L'emploi au Maroc : Les effets de la crise sur la croissance de développement et le taux de chômage
Par marocemploi, lundi 29 juin 2009 à 15:09 :: actualité :: #82 :: rss
Selon le FMI, ces taux devraient atteindre 2,7% en moyenne pour le Maghreb, soit 2,1% en Algérie, 4,4% au Maroc, 1,1% en Libye et 3,2% en Tunisie. Le spectre du chômage pourrait donc planer.
Les régions d'Afrique du Nord et du Moyen-Orient (MENA) risquent d'être confrontées à une montée du chômage malgré des projections de croissance positive à plus de 2,5% en moyenne pour 2009, a estimé mercredi le Fonds monétaire international (FMI). Peu intégrée au système international, la région a été certes épargnée par l'impact direct de la crise mais les effets indirects se sont traduits par une réduction de moitié des taux de croissance prévue en 2009. Ces taux devraient atteindre 2,7% en moyenne pour le Maghreb, soit 2,1% en Algérie, 4,4% au Maroc, 1,1% en Libye et 3,2% en Tunisie, selon le rapport de l'organisme financier international.

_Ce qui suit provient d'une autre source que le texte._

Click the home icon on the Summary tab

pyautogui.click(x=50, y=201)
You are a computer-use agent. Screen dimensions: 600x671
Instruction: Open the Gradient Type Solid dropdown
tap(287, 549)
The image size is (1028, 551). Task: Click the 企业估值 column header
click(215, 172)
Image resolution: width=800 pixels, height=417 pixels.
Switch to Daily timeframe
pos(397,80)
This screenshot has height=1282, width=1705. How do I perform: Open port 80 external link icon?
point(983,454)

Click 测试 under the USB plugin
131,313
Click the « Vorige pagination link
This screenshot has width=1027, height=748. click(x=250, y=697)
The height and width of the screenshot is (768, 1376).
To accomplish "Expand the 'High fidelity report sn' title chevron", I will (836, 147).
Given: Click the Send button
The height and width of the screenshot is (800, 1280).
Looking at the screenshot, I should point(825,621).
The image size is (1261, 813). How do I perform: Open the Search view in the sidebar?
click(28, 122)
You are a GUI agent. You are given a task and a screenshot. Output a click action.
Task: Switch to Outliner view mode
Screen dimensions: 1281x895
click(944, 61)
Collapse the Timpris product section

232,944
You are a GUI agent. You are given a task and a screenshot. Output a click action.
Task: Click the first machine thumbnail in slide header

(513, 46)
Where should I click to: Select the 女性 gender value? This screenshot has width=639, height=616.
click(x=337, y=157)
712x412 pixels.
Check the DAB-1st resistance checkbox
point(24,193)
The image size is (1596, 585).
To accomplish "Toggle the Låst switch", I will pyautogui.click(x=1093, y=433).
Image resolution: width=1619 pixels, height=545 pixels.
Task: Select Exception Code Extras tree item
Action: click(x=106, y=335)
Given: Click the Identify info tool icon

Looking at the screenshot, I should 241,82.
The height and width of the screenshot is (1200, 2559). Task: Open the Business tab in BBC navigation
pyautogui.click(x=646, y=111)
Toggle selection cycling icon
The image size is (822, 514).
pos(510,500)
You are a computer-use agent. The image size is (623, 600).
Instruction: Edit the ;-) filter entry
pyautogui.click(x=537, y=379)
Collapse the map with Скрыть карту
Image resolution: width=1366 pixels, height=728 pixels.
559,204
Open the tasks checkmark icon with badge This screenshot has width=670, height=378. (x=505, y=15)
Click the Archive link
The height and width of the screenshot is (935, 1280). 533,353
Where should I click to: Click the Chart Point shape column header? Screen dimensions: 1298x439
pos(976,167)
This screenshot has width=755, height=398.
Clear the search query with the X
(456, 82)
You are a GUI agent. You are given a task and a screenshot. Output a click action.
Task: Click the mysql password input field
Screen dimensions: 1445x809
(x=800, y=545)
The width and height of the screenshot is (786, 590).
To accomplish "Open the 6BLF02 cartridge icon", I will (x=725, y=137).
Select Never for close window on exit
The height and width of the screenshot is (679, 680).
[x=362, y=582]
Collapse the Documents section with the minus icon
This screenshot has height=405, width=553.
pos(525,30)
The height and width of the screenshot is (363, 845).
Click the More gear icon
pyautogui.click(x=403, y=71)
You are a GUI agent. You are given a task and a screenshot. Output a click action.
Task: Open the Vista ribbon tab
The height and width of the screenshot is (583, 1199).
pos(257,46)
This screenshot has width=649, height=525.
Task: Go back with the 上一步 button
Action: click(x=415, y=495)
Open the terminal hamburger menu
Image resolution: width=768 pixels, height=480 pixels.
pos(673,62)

Le ralentissement dans les pays non producteurs de pétrole résulte d'une baisse des exportations, des recettes du tourisme, des transferts des immigrés et du volume de l'Investissement direct étranger (IDE).
Pour le FMI, le Maroc et la Tunisie pourraient tirer leur épingle du jeu grâce à des campagnes agricoles annoncées comme étant « exceptionnelles ». A noter que dans son dernier rapport sur la politique monétaire, Bank Al-Maghrib avait indiqué que dans un contexte économique international marqué par l'ampleur des effets de la crise, la croissance nationale devrait s'établir en 2009 aux alentours de 5,6%, à la faveur de l'accroissement de plus de 20% de la valeur ajoutée agricole, celle des activités non agricoles ne devant progresser que de 2,3%, soit le rythme annuel le plus faible des six dernières années. La progression de la valeur ajoutée non agricole s'est limitée à 1,9% au quatrième trimestre 2008, alors qu'elle a été de 5,5% en moyenne au cours des trois premiers trimestres. La contraction des activités secondaires et l'évolution modérée des activités tertiaires devraient se poursuivre (au premier semestre 2009), en liaison avec un environnement économique international de plus en plus morose, ramenant la croissance moyenne de la valeur ajoutée non agricole à 1,7%.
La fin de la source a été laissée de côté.